YOUR TASK — Your answer is every line of the material below in which the string "score" occurs.
====== ENTRIES SHOWN ======
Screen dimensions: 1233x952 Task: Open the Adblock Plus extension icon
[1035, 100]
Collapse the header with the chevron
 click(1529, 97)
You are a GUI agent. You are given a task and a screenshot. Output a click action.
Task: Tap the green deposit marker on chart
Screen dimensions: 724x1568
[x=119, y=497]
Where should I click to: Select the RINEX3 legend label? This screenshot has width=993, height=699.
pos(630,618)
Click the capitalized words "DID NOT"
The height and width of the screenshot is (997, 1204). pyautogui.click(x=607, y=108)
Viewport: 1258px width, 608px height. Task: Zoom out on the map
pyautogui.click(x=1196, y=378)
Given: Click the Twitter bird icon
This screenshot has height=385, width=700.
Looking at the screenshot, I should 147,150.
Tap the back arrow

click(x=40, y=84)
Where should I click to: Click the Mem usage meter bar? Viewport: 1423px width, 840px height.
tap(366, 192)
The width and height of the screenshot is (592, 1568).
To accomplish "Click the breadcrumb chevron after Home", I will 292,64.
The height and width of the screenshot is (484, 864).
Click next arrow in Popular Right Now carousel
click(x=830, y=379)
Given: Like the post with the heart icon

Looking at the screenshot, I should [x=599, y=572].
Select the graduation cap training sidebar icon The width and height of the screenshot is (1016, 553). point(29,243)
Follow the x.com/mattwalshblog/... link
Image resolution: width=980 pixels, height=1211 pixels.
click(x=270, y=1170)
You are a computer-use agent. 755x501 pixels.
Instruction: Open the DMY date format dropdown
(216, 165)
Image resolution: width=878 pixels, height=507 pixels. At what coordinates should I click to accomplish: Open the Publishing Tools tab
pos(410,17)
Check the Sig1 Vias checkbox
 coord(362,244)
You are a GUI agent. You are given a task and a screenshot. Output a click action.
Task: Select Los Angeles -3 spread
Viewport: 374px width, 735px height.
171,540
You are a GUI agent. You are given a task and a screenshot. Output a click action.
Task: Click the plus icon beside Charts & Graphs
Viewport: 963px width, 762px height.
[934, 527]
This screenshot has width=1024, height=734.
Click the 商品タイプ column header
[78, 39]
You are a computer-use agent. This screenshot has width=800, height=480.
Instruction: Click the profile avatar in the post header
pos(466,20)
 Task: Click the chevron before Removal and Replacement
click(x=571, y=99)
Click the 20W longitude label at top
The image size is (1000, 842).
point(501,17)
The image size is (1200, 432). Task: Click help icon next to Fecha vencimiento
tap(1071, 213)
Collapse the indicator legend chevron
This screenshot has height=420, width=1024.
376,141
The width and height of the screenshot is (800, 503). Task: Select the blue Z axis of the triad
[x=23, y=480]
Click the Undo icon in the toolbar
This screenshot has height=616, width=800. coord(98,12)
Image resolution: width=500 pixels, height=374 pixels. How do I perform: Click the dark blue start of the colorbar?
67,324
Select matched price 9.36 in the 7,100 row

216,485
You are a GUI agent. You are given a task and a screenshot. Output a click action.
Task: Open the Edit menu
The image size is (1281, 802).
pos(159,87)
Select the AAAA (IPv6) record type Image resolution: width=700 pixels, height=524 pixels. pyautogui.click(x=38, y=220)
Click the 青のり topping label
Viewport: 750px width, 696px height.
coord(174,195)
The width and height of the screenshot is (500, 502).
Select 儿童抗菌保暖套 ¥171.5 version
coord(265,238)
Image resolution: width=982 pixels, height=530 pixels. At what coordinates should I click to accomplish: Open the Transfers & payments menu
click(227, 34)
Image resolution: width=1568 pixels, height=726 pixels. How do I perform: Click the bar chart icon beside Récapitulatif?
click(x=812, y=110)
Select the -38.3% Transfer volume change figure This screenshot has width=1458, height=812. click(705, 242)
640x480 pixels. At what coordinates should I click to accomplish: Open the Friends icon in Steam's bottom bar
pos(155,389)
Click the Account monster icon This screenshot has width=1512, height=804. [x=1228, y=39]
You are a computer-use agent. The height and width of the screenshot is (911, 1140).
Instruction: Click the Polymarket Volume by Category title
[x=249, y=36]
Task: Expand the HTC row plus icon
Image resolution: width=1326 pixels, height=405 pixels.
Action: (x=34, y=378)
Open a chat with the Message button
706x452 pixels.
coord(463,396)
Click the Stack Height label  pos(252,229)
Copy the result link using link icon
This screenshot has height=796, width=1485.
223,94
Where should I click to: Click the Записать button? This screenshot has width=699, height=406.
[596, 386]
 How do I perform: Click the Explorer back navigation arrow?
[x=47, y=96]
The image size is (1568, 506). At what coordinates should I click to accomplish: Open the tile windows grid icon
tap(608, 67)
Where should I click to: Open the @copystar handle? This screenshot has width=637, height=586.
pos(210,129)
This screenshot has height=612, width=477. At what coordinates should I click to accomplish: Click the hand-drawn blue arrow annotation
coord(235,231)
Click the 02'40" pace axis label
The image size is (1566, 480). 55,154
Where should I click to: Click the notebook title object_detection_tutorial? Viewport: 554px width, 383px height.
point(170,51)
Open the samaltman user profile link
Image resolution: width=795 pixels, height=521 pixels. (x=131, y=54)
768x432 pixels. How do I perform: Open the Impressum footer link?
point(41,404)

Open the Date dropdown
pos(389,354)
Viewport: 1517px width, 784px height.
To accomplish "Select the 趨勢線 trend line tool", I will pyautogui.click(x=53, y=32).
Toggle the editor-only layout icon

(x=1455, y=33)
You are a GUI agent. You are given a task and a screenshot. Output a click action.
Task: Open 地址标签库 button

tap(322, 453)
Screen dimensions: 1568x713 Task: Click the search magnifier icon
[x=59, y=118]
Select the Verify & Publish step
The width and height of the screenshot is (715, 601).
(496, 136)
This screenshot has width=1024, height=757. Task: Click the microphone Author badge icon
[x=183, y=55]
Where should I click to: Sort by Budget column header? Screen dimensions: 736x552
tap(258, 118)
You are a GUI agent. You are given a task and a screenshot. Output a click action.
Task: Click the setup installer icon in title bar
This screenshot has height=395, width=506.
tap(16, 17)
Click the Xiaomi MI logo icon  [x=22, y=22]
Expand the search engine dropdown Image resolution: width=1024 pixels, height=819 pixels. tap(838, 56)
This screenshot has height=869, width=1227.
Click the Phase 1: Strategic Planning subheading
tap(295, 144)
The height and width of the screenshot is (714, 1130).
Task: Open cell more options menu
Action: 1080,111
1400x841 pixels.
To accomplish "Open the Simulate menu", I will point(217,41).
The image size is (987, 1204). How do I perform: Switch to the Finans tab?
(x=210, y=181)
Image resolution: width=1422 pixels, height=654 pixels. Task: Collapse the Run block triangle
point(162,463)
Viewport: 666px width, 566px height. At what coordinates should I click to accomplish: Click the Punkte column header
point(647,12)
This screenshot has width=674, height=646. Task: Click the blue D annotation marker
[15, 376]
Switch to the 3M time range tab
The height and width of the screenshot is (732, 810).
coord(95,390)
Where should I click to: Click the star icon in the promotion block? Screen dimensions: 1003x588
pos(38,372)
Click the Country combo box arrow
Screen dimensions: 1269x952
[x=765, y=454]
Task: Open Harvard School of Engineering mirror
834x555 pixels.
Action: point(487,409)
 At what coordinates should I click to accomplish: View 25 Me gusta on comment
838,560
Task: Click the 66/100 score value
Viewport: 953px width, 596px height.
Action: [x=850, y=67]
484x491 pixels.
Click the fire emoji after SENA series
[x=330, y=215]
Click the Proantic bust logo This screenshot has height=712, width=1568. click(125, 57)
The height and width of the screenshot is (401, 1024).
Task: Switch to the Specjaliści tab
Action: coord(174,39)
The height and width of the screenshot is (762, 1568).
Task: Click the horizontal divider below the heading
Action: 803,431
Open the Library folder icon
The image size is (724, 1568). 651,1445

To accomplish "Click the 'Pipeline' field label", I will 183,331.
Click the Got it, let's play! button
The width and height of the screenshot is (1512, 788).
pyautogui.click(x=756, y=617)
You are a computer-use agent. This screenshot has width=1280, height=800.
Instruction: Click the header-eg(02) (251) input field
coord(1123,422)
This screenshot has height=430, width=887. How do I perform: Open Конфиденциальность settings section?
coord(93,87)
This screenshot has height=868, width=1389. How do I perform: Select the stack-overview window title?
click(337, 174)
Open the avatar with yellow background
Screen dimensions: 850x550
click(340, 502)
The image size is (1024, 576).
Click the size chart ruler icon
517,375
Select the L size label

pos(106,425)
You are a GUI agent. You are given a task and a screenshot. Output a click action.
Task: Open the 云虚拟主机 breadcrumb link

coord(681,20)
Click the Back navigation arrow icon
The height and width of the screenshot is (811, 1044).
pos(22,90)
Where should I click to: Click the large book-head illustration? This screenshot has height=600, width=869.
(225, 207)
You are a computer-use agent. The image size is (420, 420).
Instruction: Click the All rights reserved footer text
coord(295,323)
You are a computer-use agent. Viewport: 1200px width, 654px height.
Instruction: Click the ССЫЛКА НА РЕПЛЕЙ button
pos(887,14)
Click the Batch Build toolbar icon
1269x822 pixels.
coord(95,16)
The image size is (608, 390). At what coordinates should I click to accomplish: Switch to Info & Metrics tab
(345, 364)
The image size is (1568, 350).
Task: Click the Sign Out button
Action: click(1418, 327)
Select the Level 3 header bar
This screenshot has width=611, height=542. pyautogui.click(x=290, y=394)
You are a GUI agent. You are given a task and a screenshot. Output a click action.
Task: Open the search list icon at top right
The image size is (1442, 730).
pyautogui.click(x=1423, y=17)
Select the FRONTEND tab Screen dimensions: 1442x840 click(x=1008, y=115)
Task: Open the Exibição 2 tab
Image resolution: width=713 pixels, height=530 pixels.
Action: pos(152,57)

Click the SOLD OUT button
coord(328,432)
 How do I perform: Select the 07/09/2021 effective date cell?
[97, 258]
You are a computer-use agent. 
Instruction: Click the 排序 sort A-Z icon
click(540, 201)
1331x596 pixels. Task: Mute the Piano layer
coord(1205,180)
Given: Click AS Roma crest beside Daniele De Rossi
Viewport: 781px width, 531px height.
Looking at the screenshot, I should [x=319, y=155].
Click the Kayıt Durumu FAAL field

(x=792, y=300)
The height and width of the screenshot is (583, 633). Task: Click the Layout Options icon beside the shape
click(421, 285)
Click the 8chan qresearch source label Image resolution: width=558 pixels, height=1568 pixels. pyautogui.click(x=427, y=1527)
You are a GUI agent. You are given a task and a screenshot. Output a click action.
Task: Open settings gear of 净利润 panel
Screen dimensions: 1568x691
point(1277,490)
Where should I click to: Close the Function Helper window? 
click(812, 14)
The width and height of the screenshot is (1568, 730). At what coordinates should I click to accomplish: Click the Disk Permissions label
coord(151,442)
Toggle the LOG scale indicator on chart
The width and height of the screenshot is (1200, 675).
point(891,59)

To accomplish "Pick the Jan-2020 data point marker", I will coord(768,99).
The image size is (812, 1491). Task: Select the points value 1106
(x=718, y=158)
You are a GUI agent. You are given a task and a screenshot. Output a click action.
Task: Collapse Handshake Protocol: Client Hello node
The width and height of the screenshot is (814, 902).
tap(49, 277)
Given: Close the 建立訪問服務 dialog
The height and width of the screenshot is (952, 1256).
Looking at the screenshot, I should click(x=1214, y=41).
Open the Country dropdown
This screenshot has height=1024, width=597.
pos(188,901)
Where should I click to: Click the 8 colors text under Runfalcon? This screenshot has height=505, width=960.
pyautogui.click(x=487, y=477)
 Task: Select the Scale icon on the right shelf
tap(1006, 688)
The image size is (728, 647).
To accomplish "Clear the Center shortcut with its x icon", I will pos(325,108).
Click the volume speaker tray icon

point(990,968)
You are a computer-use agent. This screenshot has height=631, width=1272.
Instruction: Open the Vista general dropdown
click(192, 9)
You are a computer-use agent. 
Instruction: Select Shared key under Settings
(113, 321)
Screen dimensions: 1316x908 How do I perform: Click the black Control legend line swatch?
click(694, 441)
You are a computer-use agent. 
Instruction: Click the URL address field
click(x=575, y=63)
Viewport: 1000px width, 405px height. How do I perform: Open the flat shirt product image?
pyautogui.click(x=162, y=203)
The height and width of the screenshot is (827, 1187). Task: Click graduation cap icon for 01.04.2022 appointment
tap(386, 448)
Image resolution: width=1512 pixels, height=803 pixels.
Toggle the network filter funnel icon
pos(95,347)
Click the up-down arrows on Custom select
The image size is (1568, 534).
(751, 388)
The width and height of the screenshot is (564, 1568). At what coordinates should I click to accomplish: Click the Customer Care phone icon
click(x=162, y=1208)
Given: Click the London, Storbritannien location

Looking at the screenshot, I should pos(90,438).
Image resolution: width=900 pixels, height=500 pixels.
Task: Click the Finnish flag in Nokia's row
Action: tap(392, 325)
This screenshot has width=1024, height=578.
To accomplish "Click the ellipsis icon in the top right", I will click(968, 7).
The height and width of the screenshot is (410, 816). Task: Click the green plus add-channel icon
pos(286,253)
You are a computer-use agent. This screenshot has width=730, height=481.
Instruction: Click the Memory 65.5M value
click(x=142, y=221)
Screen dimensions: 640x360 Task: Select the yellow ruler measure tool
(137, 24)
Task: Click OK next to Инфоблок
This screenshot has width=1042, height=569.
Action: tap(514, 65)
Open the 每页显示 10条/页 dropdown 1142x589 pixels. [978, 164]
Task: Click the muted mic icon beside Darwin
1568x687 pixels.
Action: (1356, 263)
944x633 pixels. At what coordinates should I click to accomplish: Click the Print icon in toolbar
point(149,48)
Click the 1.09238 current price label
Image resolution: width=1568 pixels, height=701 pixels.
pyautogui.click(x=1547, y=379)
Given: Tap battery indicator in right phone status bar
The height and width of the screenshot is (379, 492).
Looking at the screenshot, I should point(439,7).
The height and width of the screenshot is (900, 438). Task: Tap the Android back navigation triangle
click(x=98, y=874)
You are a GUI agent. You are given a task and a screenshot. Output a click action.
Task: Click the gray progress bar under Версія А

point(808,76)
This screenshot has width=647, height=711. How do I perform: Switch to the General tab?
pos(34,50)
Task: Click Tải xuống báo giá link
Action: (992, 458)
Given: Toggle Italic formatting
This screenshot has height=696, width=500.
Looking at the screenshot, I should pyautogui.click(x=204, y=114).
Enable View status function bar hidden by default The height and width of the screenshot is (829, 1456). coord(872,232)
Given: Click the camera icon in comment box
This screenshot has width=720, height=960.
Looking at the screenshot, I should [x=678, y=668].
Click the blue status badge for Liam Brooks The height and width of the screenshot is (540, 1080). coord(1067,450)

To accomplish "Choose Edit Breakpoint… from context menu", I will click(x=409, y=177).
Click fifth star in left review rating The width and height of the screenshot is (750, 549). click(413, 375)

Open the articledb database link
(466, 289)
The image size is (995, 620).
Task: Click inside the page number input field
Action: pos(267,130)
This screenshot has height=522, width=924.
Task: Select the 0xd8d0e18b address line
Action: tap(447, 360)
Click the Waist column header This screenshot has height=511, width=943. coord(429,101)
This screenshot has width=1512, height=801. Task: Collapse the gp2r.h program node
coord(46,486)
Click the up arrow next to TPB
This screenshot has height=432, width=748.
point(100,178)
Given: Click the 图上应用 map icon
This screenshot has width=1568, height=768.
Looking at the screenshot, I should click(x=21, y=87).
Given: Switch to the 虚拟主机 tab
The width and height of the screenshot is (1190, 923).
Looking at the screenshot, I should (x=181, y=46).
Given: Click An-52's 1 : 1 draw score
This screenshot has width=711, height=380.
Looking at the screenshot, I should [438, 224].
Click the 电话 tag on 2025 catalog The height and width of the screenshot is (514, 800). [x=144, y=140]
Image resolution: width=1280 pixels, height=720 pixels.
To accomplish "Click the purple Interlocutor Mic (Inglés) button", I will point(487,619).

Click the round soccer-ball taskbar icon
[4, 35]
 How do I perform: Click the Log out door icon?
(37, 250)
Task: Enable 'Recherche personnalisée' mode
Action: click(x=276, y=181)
======
YOUR SOLUTION —
Task: Click the 66/100 score value
Given: Click An-52's 1 : 1 draw score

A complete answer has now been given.